A good person

What does it mean to be a “good person?”

I’ve always thought about it as putting others’ feelings, needs, and wants first—not exclusively to the detriment of my own, but in the sense of making decisions based on what’s going to be the most beneficial, or least harmful, for everyone. Finding, and being OK, with the middle ground, if it means not hurting anyone along the way.

There are elements of being compassionate, caring, and understanding in my definition, too. Finding joy in other people’s successes. Being an ear and a shoulder during their challenges. Giving back to my community. Teaching my kids right from wrong (which is a whole other discussion, although very closely related). Keeping my promises. Working to fix all the shit that’s wrong with the world.

There’s a clear pattern here: my concept of being a good person has always been defined by how I relate to those around me. How I treat them, how I make them feel. It’s largely external.

So here’s my existential question of the day:

Is there any part of being a good person that’s about being “good” to myself? What does that even mean?
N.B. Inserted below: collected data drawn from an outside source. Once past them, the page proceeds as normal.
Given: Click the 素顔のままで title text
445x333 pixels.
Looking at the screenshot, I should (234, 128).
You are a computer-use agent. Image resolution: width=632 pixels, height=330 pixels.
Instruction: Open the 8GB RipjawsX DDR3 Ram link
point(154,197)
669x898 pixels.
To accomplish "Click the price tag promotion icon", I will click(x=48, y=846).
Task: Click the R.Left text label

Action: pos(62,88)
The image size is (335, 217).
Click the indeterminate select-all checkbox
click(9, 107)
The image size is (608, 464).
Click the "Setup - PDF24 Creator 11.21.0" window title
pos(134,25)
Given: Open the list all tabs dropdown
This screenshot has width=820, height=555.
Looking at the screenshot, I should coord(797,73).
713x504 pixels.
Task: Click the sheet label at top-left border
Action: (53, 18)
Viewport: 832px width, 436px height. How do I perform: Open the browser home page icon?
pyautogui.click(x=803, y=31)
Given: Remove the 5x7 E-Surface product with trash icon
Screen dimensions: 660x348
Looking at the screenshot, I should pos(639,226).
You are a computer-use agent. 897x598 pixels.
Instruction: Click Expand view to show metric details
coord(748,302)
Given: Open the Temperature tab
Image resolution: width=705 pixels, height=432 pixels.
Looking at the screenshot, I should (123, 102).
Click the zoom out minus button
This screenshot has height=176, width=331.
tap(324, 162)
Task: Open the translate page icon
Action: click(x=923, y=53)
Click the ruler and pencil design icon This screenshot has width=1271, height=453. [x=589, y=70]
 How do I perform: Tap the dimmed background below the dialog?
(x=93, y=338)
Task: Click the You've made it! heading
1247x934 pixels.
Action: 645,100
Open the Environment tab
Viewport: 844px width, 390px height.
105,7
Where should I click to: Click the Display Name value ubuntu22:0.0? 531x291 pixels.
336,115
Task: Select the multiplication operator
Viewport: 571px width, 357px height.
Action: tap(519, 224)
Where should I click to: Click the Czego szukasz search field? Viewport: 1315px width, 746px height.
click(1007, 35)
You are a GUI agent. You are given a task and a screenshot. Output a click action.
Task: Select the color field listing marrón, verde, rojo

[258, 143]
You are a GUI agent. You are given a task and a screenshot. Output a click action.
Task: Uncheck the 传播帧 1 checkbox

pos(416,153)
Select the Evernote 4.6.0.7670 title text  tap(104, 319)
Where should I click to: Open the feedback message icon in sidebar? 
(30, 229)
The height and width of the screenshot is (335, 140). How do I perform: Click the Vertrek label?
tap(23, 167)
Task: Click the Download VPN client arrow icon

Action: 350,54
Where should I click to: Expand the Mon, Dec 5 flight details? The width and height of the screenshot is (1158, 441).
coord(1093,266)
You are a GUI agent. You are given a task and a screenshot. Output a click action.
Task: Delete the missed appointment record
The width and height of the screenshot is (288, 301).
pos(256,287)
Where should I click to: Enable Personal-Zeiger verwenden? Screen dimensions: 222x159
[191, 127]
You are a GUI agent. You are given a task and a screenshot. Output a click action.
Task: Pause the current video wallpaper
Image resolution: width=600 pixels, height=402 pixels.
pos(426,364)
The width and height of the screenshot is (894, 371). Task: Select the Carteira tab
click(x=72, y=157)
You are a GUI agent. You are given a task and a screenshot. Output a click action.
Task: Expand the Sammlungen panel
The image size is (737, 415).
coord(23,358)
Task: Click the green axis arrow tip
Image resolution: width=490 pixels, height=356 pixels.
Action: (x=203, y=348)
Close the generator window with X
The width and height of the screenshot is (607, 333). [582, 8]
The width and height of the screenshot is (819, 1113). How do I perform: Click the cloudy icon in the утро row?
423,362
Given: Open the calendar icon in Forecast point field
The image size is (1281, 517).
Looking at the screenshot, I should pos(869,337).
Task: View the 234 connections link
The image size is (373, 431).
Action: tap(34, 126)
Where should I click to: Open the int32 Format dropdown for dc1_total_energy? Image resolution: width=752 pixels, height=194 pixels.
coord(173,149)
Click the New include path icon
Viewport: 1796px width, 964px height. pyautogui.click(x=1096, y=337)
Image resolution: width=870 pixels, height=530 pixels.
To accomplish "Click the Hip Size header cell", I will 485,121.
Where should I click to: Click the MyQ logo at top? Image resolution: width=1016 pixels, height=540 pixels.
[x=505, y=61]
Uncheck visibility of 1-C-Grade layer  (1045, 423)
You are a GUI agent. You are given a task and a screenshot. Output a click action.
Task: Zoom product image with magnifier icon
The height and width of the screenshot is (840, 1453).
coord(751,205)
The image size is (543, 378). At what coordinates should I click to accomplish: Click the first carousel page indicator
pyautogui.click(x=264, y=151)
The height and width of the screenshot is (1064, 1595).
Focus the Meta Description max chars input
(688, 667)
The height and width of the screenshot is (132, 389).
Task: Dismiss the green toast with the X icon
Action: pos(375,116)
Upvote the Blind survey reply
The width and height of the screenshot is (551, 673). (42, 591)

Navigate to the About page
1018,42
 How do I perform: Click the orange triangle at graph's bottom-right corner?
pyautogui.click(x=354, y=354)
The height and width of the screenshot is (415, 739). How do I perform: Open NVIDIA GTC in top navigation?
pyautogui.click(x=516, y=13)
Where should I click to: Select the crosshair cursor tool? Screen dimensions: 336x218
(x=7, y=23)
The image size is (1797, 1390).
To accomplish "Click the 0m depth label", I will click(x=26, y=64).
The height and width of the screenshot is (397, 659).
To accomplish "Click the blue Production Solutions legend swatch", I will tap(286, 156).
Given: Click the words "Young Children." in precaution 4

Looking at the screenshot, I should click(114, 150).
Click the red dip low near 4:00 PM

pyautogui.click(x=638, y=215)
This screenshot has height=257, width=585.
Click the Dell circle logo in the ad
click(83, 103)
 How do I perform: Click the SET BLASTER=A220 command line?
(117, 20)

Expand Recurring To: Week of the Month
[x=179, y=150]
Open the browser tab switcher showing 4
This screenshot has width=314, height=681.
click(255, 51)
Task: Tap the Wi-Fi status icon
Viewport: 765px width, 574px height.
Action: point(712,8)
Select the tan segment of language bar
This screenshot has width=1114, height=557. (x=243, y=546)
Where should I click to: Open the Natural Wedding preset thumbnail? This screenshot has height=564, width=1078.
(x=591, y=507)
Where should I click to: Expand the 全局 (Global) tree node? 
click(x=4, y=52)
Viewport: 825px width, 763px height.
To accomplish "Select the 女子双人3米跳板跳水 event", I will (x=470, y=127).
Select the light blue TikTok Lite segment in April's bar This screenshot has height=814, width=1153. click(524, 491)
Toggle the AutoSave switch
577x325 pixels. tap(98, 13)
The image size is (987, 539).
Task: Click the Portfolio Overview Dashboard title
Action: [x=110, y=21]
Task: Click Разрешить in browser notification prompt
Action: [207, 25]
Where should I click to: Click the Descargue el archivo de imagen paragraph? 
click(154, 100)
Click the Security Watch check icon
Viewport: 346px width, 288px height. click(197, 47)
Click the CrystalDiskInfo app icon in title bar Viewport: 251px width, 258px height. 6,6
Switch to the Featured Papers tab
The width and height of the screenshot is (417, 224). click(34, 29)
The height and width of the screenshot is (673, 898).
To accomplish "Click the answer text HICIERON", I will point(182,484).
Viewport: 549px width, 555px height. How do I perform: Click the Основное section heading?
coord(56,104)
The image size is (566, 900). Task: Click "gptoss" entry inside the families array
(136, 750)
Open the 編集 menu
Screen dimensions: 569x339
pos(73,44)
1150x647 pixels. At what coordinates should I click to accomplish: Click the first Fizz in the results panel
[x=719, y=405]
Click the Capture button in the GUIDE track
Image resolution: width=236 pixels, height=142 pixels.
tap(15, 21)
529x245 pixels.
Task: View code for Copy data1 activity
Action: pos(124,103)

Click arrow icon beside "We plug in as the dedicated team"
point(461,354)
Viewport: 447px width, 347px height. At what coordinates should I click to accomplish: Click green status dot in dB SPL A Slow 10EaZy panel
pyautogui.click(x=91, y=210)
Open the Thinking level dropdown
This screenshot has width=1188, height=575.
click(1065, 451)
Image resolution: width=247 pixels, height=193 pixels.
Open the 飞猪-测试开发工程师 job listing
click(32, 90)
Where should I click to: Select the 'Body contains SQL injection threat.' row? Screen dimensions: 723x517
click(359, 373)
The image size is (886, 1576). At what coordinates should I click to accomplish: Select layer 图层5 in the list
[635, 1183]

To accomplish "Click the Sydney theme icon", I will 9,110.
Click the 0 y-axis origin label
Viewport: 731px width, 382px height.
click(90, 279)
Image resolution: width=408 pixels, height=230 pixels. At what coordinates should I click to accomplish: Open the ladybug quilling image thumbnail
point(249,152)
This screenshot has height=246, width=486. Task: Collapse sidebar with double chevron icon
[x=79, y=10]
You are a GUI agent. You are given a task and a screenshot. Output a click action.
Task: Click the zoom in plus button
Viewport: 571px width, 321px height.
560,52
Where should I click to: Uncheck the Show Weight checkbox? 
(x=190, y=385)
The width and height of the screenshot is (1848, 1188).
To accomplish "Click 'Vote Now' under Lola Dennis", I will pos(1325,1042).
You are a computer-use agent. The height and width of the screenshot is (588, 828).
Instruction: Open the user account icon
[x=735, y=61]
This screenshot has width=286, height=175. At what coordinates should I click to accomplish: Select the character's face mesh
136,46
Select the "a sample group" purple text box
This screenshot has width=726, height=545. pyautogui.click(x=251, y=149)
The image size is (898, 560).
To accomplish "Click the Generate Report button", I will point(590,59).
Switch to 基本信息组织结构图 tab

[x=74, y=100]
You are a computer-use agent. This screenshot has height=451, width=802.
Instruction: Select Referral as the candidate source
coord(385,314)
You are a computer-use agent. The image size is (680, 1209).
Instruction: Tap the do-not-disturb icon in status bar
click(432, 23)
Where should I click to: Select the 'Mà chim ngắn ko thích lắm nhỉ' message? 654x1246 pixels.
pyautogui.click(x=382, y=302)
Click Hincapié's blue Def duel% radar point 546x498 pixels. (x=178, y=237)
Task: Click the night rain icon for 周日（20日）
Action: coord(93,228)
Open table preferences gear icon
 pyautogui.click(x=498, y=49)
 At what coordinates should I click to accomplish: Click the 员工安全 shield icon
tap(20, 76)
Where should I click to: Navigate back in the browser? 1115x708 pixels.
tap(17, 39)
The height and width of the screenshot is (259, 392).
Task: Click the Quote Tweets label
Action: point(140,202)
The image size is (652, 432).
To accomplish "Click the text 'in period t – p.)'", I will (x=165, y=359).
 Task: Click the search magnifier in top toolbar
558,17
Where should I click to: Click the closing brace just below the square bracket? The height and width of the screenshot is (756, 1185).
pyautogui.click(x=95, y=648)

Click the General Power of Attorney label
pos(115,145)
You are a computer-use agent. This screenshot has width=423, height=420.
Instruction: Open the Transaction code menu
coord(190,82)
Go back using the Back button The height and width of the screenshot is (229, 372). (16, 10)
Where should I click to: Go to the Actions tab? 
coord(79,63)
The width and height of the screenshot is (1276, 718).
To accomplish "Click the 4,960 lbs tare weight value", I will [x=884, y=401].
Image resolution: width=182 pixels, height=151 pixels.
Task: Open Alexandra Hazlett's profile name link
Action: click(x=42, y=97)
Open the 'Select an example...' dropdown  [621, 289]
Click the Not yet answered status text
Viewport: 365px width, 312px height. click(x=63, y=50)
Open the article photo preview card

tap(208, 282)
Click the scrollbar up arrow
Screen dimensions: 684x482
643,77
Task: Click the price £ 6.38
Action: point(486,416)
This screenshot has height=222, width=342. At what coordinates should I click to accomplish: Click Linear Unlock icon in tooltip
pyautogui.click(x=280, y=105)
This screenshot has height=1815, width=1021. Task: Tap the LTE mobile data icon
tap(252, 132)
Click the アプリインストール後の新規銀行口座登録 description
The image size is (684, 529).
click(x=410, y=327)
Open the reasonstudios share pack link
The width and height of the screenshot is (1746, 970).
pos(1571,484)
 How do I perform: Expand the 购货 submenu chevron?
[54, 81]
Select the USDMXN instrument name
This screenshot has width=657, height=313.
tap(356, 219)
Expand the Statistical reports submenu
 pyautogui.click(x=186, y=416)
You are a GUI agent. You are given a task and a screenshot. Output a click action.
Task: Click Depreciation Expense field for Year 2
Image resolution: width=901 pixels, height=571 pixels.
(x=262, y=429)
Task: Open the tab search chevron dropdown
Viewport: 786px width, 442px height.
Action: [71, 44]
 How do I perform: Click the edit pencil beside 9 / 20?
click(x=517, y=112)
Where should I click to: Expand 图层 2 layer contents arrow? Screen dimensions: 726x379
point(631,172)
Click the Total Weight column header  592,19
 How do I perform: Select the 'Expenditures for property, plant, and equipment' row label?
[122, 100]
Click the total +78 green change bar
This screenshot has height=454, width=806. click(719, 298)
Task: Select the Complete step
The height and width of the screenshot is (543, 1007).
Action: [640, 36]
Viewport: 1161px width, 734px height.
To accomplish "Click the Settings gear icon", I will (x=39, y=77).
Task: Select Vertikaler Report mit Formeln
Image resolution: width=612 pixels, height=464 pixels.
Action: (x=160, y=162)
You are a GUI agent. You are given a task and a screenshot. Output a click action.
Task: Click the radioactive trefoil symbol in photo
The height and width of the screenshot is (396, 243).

There are things I want to do that I’ve never really considered because of how they might be seen by society, or how they might impact someone else that I care about. Is that being a good person? What if the flipside of not hurting others might in some way be hurting me? Or holding me back from exploring something I want, because I’m afraid of the consequences? How much of how I define “good” is shaped by cultural norms and expectations, vs. my own intuition and beliefs?

I’ll be honest and say that until recently, I hadn’t questioned this very much (see my last post for more vague context). Maybe it’s being in my 40s and finally feeling confident in my own skin (on many levels) that’s opening up these what-ifs and what-abouts. I just finished reading Adam Grant’s new book, Hidden Potential. What if there’s more hidden potential in me—for building meaningful things, for learning, for sexuality, for love?

The whole societal notion of being “good” comes with a whole lot of guilt woven into whatever’s on the other side. If you’re not good, you’re bad. And how do you reconcile that? I know intellectually that nothing in life is quite this black and white, but emotionally it’s a hard chasm to cross. There’s no roadmap for navigating the distance in-between.

I feel like 2024 is going to be a year of self-discovery for me. There might be some upheaval. I don’t yet know if there will be a body count (and if one of those bodies will be mine). I hope not. I don’t want to sacrifice anyone else’s happiness for my own. But at the same time, I don’t want to sacrifice mine, either. I guess part of that is figuring out what my happiness actually is.

Is being a good person just about being happy? That seems way oversimplified. Mass-murders might be happy, but they’re definitely not good (although if you’re a Dexter fan, there’s some grey area there, too.) And what’s the measure of happiness—is it in the moment? Is it over a whole lifetime?

So many questions. No answers yet.

Time to go walk in the woods.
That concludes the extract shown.